Jésus s'entretint encore avec elle et les saintes femmes avant leur
départ. On parla avec tristesse de la rechute de Madeleine, revenue à
ses égarements, et les femmes demandèrent si elles ne devaient pas lui
adresser un message. Mais Jésus répondit qu'il fallait prendre patience.
J'ai vu que la rechute de Madeleine a donné au démon un plus grand
pouvoir sur elle, et qu'elle a souvent des attaques de nerfs et des
convulsions. Satan lui livre des assauts plus violents, parce qu'il
prévoit qu'elle va lui échapper. Peut-être est-ce en cela que consiste
sa possession. Je crois que sa conversion définitive aura lieu bientôt,
pendant une instruction de Jésus, dans un endroit qui est tout au plus à
une journée de Magdalum.
(5 décembre. ) Jésus
continua aujourd'hui sur la montagne son instruction touchant la seconde
béatitude, et il expliqua en outre plusieurs passages des prophètes.

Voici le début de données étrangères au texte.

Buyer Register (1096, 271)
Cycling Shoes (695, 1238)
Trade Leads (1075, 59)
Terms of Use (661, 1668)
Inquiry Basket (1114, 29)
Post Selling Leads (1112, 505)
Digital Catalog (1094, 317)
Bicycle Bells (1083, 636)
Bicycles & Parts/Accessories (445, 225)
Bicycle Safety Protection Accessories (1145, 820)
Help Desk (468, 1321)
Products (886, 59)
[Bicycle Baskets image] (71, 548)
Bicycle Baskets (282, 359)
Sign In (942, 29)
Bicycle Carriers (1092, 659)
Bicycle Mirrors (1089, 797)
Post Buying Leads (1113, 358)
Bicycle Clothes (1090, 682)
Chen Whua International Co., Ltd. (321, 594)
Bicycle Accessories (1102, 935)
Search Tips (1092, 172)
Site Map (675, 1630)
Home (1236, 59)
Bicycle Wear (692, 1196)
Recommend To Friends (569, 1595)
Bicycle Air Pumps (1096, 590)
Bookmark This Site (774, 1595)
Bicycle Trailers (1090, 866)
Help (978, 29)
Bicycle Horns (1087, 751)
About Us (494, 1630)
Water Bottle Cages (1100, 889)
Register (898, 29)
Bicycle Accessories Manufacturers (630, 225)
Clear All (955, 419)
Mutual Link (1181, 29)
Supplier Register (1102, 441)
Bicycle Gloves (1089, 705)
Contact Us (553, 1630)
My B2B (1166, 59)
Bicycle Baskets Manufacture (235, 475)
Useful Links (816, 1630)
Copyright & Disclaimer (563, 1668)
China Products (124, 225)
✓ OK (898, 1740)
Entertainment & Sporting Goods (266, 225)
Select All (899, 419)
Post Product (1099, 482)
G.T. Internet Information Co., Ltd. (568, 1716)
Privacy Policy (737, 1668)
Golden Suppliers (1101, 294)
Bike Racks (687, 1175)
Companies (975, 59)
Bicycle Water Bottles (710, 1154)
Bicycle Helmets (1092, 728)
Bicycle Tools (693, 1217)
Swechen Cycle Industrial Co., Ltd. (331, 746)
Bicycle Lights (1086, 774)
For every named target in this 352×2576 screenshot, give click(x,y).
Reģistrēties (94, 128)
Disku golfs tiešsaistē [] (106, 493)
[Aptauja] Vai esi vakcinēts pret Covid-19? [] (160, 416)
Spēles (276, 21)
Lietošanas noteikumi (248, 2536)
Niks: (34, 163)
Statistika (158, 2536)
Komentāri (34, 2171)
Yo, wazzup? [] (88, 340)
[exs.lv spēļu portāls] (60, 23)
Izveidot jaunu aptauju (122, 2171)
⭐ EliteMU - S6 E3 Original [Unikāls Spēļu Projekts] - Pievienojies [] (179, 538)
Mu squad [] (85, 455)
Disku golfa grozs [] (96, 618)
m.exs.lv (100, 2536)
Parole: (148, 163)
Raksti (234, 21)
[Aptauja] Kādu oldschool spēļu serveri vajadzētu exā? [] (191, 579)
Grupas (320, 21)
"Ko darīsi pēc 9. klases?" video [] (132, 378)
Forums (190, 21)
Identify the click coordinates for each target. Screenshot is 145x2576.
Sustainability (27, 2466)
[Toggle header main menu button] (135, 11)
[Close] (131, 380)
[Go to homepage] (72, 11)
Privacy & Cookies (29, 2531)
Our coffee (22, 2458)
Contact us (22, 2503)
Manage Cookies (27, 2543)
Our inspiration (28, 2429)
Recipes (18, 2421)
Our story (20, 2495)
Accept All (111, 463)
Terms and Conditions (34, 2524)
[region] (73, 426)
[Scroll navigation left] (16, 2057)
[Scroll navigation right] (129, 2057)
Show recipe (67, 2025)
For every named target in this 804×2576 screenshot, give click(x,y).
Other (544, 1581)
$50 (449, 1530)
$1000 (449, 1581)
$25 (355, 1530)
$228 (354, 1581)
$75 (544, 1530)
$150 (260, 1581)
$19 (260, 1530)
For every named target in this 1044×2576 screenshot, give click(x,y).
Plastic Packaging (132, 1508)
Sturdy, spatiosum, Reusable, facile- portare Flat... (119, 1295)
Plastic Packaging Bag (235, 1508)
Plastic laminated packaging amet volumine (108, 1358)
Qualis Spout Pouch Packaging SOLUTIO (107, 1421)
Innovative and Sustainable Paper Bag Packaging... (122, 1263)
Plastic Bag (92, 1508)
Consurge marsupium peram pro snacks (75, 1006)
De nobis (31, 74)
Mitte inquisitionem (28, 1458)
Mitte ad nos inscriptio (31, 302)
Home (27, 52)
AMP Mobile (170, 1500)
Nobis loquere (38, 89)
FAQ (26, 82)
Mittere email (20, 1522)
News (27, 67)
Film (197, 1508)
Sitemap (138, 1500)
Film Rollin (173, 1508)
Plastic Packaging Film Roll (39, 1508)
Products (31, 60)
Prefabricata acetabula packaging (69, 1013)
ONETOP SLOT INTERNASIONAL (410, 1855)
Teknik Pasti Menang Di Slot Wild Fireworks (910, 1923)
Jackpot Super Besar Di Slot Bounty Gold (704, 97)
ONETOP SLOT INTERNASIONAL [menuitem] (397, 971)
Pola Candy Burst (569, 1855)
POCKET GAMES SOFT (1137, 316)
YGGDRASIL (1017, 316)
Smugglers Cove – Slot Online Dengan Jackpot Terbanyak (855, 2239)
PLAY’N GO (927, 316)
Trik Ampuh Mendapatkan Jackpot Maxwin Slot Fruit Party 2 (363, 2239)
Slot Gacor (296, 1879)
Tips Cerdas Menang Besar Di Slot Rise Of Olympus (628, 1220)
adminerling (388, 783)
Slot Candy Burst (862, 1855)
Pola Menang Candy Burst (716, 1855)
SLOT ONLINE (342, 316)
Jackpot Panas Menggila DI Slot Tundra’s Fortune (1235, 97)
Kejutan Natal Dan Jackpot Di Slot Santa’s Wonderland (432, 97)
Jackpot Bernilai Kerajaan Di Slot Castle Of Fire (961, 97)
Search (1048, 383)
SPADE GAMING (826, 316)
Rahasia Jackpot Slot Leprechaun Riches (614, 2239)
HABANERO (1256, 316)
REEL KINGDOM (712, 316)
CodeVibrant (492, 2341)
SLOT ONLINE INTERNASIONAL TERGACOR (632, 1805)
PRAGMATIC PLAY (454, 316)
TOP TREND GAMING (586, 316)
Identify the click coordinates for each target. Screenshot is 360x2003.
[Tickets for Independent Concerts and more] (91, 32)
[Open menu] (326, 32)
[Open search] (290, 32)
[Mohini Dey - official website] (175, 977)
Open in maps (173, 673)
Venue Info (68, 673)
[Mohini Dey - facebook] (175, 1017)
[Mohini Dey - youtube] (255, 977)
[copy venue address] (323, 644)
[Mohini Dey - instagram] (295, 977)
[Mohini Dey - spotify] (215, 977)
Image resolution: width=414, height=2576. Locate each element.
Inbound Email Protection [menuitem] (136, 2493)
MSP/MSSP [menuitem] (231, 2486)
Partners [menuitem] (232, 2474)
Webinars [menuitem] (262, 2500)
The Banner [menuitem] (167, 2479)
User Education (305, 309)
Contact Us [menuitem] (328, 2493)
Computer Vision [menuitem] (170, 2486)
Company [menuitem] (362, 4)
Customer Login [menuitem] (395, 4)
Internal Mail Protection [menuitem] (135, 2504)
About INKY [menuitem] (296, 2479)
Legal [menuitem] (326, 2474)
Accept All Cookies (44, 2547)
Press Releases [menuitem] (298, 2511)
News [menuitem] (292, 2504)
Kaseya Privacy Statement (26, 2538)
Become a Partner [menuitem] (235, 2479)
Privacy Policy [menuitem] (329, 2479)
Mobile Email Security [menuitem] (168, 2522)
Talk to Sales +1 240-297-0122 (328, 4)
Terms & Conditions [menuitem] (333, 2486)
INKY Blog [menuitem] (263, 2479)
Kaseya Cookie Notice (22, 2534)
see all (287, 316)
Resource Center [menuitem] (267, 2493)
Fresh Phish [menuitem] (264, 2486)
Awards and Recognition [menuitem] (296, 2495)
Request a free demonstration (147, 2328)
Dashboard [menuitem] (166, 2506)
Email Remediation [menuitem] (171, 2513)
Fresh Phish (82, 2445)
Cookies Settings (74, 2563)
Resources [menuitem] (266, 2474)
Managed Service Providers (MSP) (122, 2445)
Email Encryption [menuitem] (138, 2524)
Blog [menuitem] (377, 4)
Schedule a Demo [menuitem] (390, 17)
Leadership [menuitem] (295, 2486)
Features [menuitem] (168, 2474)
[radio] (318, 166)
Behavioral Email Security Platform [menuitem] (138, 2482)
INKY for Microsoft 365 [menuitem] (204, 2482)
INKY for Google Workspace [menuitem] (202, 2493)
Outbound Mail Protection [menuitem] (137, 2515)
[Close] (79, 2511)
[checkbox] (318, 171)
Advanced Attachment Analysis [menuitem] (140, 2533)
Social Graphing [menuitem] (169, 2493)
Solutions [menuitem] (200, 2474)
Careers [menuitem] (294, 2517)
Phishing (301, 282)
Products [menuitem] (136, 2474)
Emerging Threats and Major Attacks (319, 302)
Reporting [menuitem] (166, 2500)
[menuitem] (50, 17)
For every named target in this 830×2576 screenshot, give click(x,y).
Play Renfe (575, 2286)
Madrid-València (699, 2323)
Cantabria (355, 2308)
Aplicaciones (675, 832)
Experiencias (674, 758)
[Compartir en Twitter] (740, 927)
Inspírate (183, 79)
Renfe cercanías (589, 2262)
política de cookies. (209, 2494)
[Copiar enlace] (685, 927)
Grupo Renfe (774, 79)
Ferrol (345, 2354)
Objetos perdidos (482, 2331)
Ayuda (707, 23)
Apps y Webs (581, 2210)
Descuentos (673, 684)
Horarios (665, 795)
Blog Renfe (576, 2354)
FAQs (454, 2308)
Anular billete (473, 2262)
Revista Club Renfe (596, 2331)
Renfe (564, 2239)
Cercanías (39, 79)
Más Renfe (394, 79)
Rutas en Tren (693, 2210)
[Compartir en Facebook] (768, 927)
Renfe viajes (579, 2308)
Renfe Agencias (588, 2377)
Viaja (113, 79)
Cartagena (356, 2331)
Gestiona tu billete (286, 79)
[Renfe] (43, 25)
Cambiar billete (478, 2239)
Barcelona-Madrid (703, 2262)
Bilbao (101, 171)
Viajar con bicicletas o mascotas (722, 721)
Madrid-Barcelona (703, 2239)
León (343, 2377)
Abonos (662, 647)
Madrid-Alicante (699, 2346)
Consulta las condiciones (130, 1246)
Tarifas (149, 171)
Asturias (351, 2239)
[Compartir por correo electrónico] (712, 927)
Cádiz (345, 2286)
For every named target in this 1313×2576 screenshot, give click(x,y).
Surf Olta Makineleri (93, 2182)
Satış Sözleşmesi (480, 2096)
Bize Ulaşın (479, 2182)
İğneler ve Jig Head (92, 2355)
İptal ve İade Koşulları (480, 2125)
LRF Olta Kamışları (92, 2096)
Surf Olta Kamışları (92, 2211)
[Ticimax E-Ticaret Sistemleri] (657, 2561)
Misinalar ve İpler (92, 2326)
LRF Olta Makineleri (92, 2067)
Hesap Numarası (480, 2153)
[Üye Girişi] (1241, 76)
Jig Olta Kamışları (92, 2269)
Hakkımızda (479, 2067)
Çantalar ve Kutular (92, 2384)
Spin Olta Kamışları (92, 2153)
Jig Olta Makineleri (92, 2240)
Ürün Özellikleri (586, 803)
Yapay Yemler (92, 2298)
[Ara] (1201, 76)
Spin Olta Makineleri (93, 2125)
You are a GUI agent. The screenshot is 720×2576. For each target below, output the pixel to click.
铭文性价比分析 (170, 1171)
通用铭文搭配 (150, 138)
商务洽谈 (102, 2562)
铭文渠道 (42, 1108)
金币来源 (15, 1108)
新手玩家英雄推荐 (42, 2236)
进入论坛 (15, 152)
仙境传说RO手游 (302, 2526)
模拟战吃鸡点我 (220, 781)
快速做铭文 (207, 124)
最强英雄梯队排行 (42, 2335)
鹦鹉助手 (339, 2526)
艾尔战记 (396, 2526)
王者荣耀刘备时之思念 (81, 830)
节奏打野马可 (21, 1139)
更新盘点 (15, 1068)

Marie est partie aujourd'hui pour Cana avec la veuve de Naïm et Marie de
Cléophas. Saturnin baptisa encore près de Capharnaüm avec quelques
autres disciples : il y avait, entre autres, plusieurs Juifs d'Achaïe
qui étaient venus pour recevoir le baptême. Leurs ancêtres s'étaient
réfugiés dans ce pays à l'époque de la captivité de Babylone. Les
disciples ont dressé aujourd'hui sur la montagne une tente séparée pour
Jésus. Je les y ai vus manger ensemble quelque chose. Ils ont apporté
cette tente de Bethsaïde-Juliade Cela me donna occasion de voir
l'intérieur de cette ville. (On y fabrique beaucoup de tentes et de
grandes couvertures grossières. C'est une jolie ville moderne, bâtie à
la façon des païens : il s'y trouve aussi des Juifs : ils sont éclairés
et d'humeur caustique. Il y a là une école où l'on enseigne toute espèce
de sciences. Jésus n'est pas allé à Bethsaïde, mais ses habitants sont
allés l'entendre prêcher : ils sont aussi allés à Capharnaüm, et c'est
là que leurs malades ont été guéris Bethsaïde a une belle situation dans
l'étroite vallée du Jourdain. Elle est bâtie en partie sur le penchant
de la hauteur qui est au levant, à une bonne demi lieue de l'endroit où
le Jourdain entre dans le lac. A une lieue au nord, il y a sur le fleuve
un pont massif en maçonnerie. Aujourd'hui, Jésus parla encore aux
disciples de leurs épreuves futures, de la persécution qu'ils auraient à
subir, etc. Il dormit sur le navire de Pierre.
Le jour de naissance
d'Hérode est proche, et par conséquent la décollation de Jean Baptiste.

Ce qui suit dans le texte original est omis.